DOCUMENT PASSAGE:

Plaintiffs also make the creative argument that, although the Trustee has a claim for restitution against the general partners for return of the amount of excess incentive fees, Plaintiffs' claim against PwC to recoup the same management fees is direct because it seeks compensatory damages for PwC's negligent failure to detect the General Partner's unauthorized taking of excess fees. (Richard Stone Letter dated May 10, 2004 at pg. 28). This is a meaningless distinction. As Plaintiffs recognize, the right to assert the claim depends upon who suffered the injury, the individual partners or the partnership. (Hirsch, 72 F3d at 1091). The sufferer does not change merely because the theory of damages changes. As stated earlier, it is the Partnership that suffered the injury from paying excessive management fees.

SUPPLIED MATERIAL:
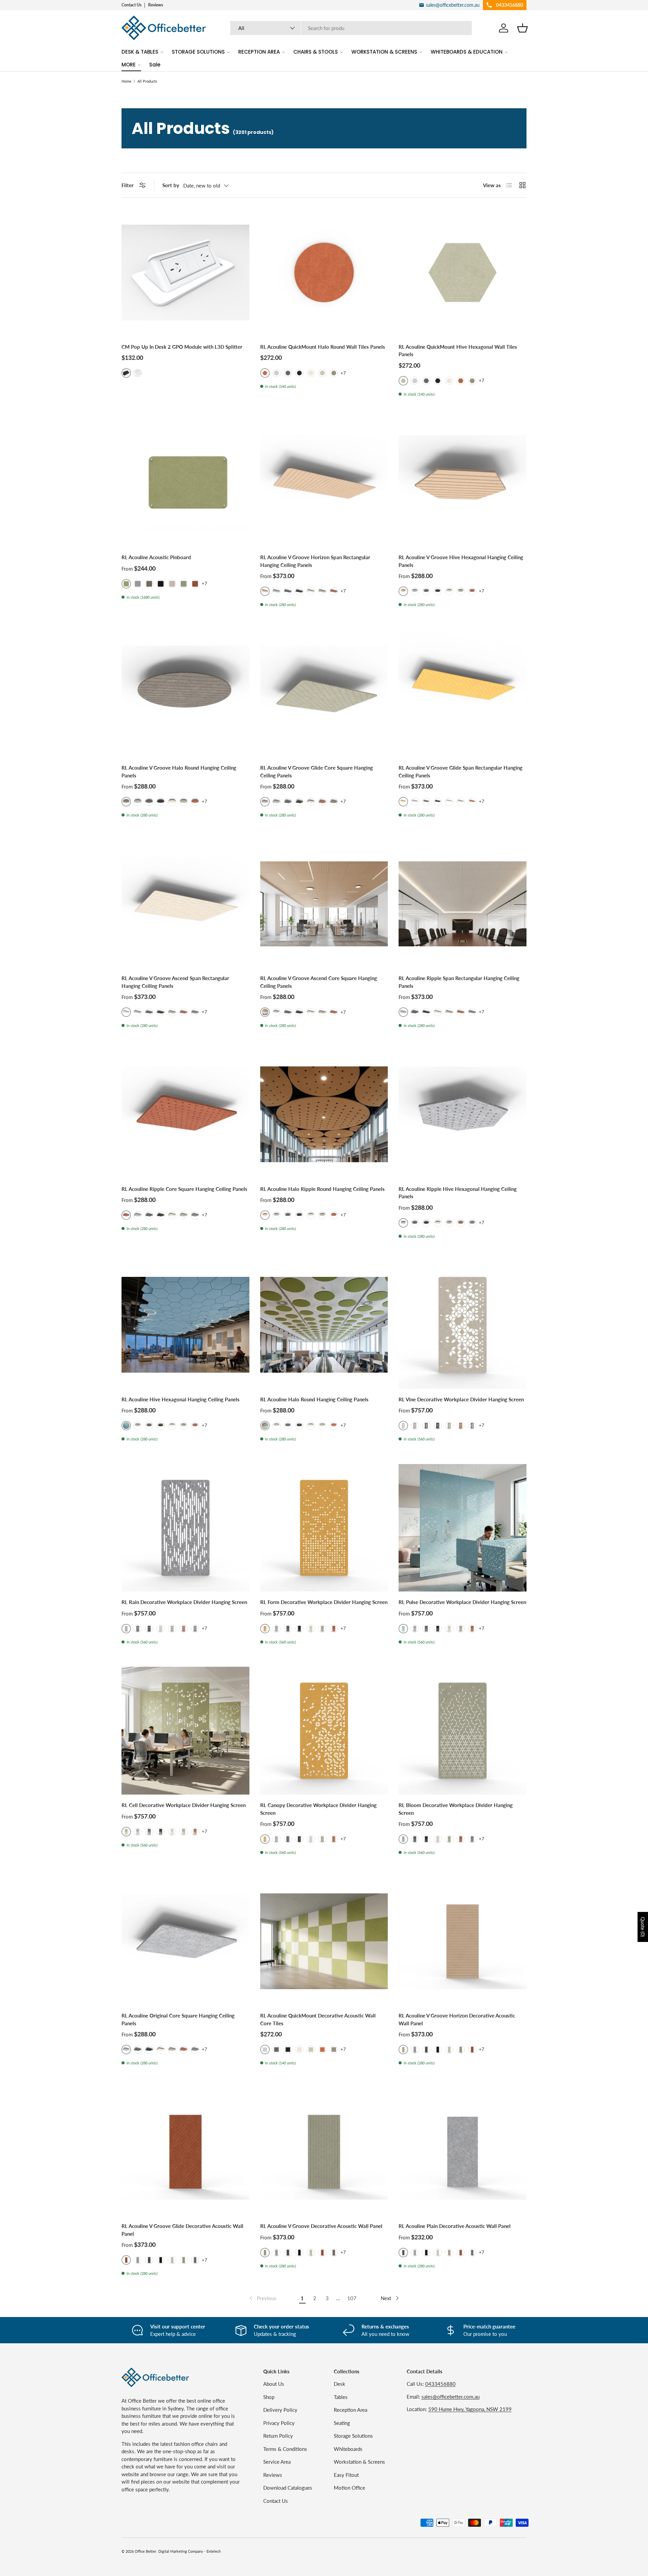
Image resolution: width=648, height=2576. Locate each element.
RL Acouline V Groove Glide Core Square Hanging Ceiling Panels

JOB A: In the court passage about the excess management fees, reproduce the part that opens with the words "Plaintiffs also make" and closes with "excessive management fees.", substituting "the accounting firm" for every "PwC".
JOB B: According to the court passage about the excess management fees, who suffered the injury from paying excessive management fees?

WORKED SOLUTION A:
Plaintiffs also make the creative argument that, although the Trustee has a claim for restitution against the general partners for return of the amount of excess incentive fees, Plaintiffs' claim against the accounting firm to recoup the same management fees is direct because it seeks compensatory damages for the accounting firm's negligent failure to detect the General Partner's unauthorized taking of excess fees. (Richard Stone Letter dated May 10, 2004 at pg. 28). This is a meaningless distinction. As Plaintiffs recognize, the right to assert the claim depends upon who suffered the injury, the individual partners or the partnership. (Hirsch, 72 F3d at 1091). The sufferer does not change merely because the theory of damages changes. As stated earlier, it is the Partnership that suffered the injury from paying excessive management fees.

WORKED SOLUTION B: The Partnership suffered that injury.